The law, long-awaited by businessmen and investors, is meant to revive investment hit by political instability since a 2011 uprising toppled autocratic president Hosni Mubarak.
"Uncertainty over the legality of contracts has been one factor behind the lack of foreign investment into Egypt since the Arab Spring revolution, and so this law could provide the protection that some investors have been craving," said Jason Tuvey, assistant economist at Capital Economics.
Many state-land and business deals were revoked after court challenges by people with no direct links to the transactions, harming business confidence in a country where population growth has long outpaced job creation.
The cabinet approved a draft for the law earlier this month.
Since the 2011 revolt, Egyptian courts have issued at least 11 rulings ordering the state to reverse deals signed by former administrations.
The lawsuits have been brought by activists and lawyers who allege that companies were sold off too cheaply, reflecting corrupt business practices during the Mubarak era.
Egypt is desperate for fresh funds. Direct foreign investment fell to $3 billion in the fiscal year ending June 2013, $1 billion less than the previous year. Foreign reserves fell to a critical low of $13.4 billion last year and the economy grew a meagre 2.1 percent.
Gulf investors have been lobbying for more assurances that their money will be safe in Egypt.
In 2011 a court annulled a deal to sell Egypt's historic Omar Effendi department store chain to a Saudi investor after critics argued it was sold too cheaply. Similar cases have kept wealthy Saudis wary of buying Egyptian assets, said Abdullah Bin Mahfouz, Chairman of the Saudi Egyptian Business Council.
"I'm sure that due to this law we will see an inflow of investment no less than $15 billion in the next three years because there are huge opportunities in steel and mining and factories that are considered the biggest in the Middle East," Mahfouz said.
Although the new law is expected to remove legal hurdles, political stability may still deter investment.
Since general Abdel Fattah al-Sisi toppled the country's first freely elected president, Mohamed Mursi of the Muslim Brotherhood, last July, Islamist militants based in the Sinai Peninsula have stepped up attacks on security forces, killing hundreds.

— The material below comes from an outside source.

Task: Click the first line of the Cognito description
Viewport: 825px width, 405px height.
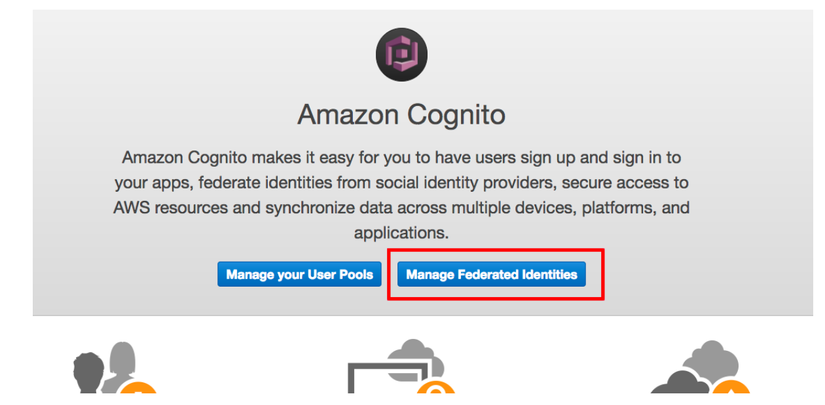Action: tap(401, 159)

The insurgency has spread to Cairo and other cities and towns at a pace that may keep foreign businesses jittery.
The new legislation is likely to anger activists and lawyers who say it would foster corruption.
"Although the law prior to this change was abused constantly, and to a large extent by vexatious litigants, this amendment effectively removes part of the judicial and civilian oversight over government deals," Moustafa Bassiouny, an economist at Signet Institute, said.

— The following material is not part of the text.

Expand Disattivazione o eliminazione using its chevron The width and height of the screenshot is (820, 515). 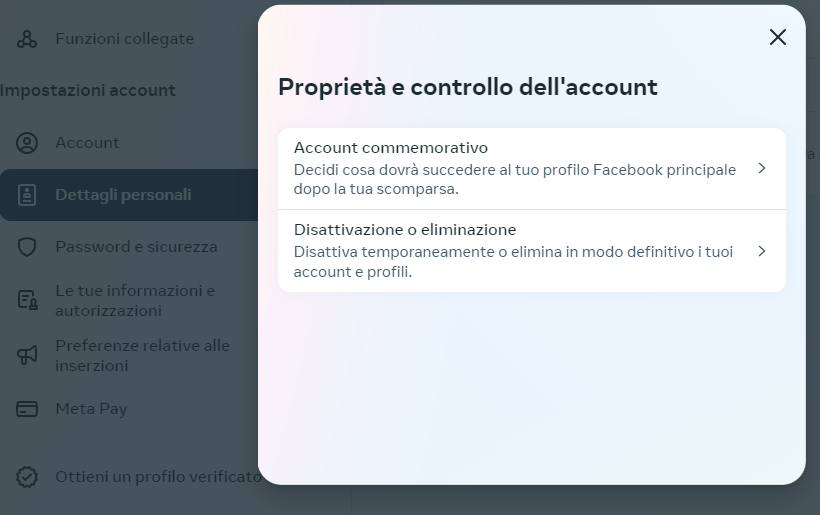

Another concern is that companies that miss out on a tender process have no legal avenue to challenge government decisions.

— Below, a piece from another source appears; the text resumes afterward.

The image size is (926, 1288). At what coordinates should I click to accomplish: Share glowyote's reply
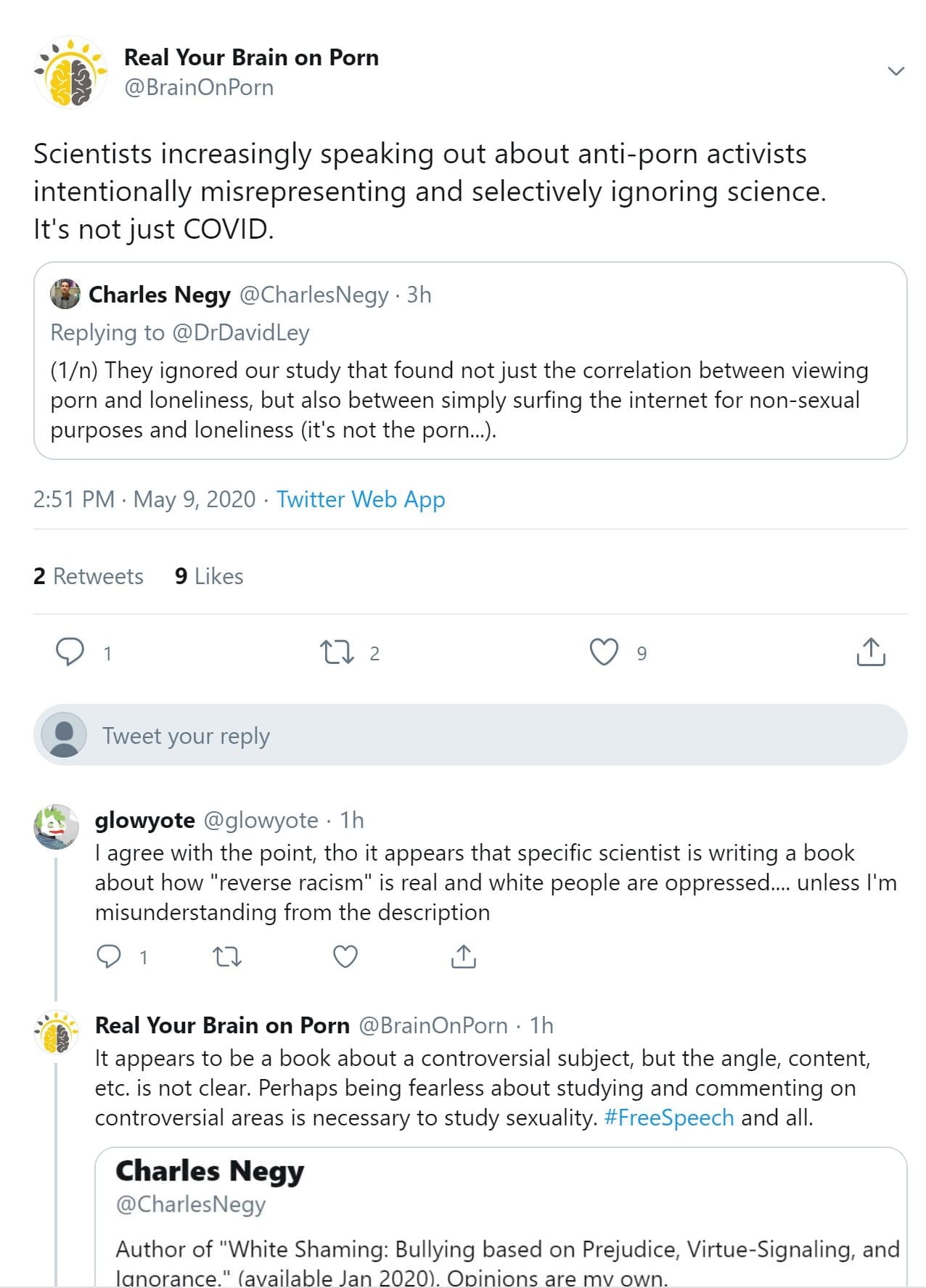(x=463, y=957)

"This could lead to a situation where the authorities agree to contracts that ultimately represent poor value for money," said Tuvey at Capital Economics.
Mika Minio-Paluello, researcher at Platform London, an advocacy group focused on social and environmental justice issues, said the new law would undermine democratic oversight.
"There's no mechanism or means for citizens to intervene and prevent corruption, to challenge breaches of the law and unfair contracts," said Minio-Paluello.
"If you are a decent investor, it is not in your interest because you will come up against other investors who are dodgy - breaching environmental standards, not paying workers properly."
For now, the law will probably come as a relief to investors who have to contend with hurdles ranging from poor infrastructure to stifling bureaucracy.
Egypt's government has faced 37 international and domestic arbitration cases worth $14.3 billion in the three years since the 2011 uprising, Ezzat Ouda, head of the state's lawsuits authority, told state newspaper Al Ahram.